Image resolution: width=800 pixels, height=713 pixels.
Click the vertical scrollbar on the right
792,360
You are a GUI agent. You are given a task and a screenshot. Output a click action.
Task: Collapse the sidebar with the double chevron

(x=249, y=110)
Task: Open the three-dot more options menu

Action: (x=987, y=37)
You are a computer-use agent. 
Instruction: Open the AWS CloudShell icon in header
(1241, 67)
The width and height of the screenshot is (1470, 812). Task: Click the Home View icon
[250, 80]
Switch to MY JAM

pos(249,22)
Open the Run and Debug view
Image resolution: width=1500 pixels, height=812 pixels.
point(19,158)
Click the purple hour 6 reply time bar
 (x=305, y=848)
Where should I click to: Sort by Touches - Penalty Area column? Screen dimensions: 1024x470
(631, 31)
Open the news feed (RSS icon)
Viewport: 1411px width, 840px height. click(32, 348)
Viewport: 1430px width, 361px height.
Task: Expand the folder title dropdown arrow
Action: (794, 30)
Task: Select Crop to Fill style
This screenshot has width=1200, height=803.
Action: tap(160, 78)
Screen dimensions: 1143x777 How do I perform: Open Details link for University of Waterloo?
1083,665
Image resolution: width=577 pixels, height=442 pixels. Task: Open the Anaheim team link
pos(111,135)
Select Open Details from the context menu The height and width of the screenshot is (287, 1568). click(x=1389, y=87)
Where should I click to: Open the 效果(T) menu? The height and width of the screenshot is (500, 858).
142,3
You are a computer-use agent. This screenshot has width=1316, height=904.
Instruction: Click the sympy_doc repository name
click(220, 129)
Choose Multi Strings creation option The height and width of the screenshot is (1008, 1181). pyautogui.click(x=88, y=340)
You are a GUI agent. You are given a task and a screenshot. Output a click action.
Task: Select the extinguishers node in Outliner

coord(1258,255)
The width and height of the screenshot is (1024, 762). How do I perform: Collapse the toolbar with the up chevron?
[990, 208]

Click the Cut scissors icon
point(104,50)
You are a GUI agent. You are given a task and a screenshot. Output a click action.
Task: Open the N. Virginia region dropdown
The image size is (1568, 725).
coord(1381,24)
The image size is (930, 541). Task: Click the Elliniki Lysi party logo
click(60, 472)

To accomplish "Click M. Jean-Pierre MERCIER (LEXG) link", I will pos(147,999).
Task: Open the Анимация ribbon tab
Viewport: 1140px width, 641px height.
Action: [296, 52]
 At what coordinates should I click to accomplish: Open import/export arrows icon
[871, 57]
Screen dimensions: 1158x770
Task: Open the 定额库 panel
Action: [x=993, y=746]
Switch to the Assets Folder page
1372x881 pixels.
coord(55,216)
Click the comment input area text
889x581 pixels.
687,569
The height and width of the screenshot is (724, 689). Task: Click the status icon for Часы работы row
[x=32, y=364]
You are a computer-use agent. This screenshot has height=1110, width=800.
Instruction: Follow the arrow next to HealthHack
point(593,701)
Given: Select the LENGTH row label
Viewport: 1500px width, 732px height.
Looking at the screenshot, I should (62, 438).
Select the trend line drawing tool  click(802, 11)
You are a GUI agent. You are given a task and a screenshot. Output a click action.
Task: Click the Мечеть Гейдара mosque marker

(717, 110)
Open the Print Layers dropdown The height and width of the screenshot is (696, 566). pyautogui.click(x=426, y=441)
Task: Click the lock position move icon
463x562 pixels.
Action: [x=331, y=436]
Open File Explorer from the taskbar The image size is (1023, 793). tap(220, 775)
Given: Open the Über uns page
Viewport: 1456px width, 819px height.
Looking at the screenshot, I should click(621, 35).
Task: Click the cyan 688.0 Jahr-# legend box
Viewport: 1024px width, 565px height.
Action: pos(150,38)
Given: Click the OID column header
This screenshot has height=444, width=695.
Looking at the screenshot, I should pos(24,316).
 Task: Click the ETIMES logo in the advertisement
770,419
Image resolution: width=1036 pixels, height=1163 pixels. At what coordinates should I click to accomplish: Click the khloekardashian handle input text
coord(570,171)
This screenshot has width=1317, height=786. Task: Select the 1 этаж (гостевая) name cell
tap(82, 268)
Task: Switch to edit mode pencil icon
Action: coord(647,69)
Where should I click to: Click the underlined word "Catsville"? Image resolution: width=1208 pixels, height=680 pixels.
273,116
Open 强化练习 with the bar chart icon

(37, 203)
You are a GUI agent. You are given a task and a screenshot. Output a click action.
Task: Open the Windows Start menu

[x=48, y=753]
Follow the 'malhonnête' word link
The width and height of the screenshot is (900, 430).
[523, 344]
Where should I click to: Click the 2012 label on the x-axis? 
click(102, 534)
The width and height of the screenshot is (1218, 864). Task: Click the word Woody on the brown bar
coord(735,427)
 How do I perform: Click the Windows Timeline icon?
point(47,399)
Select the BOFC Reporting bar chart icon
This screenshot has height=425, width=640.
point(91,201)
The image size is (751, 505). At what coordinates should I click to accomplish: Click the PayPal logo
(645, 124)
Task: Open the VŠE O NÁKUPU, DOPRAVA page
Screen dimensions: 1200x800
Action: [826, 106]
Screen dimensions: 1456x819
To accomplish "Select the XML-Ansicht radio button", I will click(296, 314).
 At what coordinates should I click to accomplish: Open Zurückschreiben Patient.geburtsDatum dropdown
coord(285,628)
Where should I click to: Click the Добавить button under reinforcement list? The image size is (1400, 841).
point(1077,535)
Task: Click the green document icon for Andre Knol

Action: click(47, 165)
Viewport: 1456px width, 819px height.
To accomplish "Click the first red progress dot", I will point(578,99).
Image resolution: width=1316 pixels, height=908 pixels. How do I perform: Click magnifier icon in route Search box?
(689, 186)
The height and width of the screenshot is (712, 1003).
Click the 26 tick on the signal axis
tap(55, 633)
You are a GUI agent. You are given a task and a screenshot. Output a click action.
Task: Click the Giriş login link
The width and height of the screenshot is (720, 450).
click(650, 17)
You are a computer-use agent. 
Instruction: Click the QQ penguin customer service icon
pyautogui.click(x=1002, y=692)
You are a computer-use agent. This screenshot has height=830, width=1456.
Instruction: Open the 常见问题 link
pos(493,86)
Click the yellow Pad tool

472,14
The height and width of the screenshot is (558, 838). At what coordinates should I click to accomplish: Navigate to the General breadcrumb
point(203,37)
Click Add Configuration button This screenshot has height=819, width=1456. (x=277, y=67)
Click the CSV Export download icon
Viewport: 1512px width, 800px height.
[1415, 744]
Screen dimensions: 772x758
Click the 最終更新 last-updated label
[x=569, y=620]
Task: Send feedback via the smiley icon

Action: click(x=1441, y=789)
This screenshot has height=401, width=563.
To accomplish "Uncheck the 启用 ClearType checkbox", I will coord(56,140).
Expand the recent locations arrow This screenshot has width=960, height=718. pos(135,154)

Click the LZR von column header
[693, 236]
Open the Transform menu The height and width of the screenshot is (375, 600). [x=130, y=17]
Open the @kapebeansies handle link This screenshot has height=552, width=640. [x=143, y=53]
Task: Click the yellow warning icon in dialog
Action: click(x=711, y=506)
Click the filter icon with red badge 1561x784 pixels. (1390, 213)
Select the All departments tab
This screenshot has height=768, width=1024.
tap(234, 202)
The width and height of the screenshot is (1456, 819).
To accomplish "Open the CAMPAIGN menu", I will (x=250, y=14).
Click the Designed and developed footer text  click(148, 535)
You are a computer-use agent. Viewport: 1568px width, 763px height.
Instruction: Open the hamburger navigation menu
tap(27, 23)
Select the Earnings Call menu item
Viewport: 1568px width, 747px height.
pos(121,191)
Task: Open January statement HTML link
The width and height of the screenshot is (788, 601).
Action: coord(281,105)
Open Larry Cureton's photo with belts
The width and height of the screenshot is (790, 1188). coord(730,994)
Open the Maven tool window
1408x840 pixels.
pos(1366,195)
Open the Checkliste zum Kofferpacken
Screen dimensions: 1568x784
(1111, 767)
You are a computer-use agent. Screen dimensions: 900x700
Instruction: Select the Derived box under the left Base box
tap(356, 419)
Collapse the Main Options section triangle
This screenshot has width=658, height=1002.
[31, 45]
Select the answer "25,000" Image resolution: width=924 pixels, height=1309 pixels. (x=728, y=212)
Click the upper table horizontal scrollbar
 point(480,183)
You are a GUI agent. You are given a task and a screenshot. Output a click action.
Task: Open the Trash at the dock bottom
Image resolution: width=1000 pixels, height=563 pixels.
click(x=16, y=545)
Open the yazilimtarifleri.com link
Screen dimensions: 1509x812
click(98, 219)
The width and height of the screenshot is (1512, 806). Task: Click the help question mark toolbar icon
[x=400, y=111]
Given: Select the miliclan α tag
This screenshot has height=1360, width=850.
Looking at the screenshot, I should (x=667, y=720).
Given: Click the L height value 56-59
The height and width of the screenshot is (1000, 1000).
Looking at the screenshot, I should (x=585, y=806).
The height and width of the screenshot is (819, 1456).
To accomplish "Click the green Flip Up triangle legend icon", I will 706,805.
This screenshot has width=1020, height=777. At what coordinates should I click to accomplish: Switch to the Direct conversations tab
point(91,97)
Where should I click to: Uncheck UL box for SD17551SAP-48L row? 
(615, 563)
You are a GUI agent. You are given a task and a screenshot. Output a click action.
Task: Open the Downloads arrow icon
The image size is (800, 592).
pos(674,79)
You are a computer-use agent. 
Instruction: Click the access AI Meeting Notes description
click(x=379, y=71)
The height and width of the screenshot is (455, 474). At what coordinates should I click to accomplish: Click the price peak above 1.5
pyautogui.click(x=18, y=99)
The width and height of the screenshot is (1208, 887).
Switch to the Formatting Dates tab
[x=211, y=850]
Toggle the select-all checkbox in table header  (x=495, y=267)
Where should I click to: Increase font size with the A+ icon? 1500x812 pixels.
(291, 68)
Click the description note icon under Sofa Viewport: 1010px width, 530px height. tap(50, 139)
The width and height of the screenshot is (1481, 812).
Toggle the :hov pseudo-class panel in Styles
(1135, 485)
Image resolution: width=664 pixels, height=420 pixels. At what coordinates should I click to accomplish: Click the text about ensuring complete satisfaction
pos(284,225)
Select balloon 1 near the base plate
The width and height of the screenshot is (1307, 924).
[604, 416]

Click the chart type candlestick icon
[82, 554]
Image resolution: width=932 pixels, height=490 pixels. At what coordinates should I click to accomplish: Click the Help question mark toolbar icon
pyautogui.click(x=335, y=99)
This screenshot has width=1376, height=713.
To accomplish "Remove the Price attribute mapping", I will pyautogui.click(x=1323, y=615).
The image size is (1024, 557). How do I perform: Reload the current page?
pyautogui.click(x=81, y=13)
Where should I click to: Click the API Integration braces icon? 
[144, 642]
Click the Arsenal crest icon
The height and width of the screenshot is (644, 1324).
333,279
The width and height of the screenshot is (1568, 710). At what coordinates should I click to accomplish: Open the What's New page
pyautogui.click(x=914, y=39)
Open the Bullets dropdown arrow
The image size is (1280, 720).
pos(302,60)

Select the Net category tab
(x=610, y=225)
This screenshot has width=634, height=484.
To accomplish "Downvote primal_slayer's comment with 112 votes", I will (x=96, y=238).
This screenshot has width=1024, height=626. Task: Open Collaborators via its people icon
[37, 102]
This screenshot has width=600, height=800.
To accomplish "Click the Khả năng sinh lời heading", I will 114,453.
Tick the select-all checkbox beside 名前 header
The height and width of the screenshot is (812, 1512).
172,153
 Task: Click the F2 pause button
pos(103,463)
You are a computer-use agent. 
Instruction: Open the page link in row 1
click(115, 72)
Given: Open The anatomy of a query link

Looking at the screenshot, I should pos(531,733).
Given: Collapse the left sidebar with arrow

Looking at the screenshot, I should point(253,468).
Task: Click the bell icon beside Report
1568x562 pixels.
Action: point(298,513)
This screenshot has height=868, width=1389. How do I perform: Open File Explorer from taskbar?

Instruction
Can you reproduce the listing above word for word, from its very first line through the line with "click(220, 129)", including both of those lines?

Exercise answer
Image resolution: width=800 pixels, height=713 pixels.
Click the vertical scrollbar on the right
792,360
You are a GUI agent. You are given a task and a screenshot. Output a click action.
Task: Collapse the sidebar with the double chevron

(x=249, y=110)
Task: Open the three-dot more options menu

Action: (x=987, y=37)
You are a computer-use agent. 
Instruction: Open the AWS CloudShell icon in header
(1241, 67)
The width and height of the screenshot is (1470, 812). Task: Click the Home View icon
[250, 80]
Switch to MY JAM

pos(249,22)
Open the Run and Debug view
Image resolution: width=1500 pixels, height=812 pixels.
point(19,158)
Click the purple hour 6 reply time bar
 (x=305, y=848)
Where should I click to: Sort by Touches - Penalty Area column? Screen dimensions: 1024x470
(631, 31)
Open the news feed (RSS icon)
Viewport: 1411px width, 840px height. click(32, 348)
Viewport: 1430px width, 361px height.
Task: Expand the folder title dropdown arrow
Action: (794, 30)
Task: Select Crop to Fill style
This screenshot has width=1200, height=803.
Action: tap(160, 78)
Screen dimensions: 1143x777 How do I perform: Open Details link for University of Waterloo?
1083,665
Image resolution: width=577 pixels, height=442 pixels. Task: Open the Anaheim team link
pos(111,135)
Select Open Details from the context menu The height and width of the screenshot is (287, 1568). click(x=1389, y=87)
Where should I click to: Open the 效果(T) menu? The height and width of the screenshot is (500, 858).
142,3
You are a computer-use agent. This screenshot has width=1316, height=904.
Instruction: Click the sympy_doc repository name
click(220, 129)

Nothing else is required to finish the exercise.